EXERCISE GOAL: In the data below, find the line that contains "961x879 pixels." and the line that contains "Given: Click the diamond icon above the chart". Copy both, plus every line between them, exactly.

╭─ EXCERPTED RECORDS

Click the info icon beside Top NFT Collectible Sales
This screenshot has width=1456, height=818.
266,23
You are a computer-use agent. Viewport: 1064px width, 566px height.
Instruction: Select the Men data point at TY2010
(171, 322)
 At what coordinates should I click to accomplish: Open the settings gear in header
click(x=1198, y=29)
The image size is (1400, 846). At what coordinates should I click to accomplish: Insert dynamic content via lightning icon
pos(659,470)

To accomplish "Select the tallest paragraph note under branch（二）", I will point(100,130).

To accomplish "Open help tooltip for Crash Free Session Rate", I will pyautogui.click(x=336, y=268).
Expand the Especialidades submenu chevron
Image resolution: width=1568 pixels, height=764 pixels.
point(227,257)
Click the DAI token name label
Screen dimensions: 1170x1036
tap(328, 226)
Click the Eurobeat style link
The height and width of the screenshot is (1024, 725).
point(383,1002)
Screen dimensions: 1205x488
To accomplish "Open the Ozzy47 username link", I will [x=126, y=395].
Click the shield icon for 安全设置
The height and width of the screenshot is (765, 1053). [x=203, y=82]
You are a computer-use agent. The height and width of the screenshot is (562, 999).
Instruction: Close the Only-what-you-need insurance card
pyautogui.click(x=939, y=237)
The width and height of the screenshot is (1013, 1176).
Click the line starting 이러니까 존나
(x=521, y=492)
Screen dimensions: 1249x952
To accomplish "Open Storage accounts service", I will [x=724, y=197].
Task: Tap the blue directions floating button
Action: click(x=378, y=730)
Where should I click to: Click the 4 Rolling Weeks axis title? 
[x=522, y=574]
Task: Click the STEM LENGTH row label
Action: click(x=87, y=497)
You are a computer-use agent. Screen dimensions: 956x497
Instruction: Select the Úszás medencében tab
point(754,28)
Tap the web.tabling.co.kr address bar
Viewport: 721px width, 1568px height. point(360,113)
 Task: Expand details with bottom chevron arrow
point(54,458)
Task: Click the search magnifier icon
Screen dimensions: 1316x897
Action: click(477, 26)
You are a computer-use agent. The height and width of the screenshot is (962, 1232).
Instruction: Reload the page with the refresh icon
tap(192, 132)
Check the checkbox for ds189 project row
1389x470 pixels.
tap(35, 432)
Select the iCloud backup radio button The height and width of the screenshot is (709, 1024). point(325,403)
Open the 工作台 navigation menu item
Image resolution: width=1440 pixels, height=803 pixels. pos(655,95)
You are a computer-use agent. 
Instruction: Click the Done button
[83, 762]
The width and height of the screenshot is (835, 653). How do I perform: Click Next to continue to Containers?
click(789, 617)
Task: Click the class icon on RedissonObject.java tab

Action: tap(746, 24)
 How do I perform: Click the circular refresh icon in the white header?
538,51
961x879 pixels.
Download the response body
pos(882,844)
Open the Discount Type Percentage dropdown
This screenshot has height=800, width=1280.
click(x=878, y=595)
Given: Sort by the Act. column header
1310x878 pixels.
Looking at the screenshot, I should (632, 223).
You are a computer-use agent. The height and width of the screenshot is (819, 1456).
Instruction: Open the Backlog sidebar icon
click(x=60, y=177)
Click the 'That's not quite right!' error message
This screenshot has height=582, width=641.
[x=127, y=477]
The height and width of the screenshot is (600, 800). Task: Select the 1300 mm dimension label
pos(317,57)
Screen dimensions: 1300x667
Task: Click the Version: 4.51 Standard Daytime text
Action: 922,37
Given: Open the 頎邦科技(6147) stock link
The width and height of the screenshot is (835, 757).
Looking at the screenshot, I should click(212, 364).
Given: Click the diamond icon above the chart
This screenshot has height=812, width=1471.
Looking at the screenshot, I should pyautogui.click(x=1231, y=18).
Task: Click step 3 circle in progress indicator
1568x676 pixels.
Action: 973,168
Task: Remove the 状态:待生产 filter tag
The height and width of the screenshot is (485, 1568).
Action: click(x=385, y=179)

╰─

EXERCISE ANSWER:
961x879 pixels.
Download the response body
pos(882,844)
Open the Discount Type Percentage dropdown
This screenshot has height=800, width=1280.
click(x=878, y=595)
Given: Sort by the Act. column header
1310x878 pixels.
Looking at the screenshot, I should (632, 223).
You are a computer-use agent. The height and width of the screenshot is (819, 1456).
Instruction: Open the Backlog sidebar icon
click(x=60, y=177)
Click the 'That's not quite right!' error message
This screenshot has height=582, width=641.
[x=127, y=477]
The height and width of the screenshot is (600, 800). Task: Select the 1300 mm dimension label
pos(317,57)
Screen dimensions: 1300x667
Task: Click the Version: 4.51 Standard Daytime text
Action: 922,37
Given: Open the 頎邦科技(6147) stock link
The width and height of the screenshot is (835, 757).
Looking at the screenshot, I should click(212, 364).
Given: Click the diamond icon above the chart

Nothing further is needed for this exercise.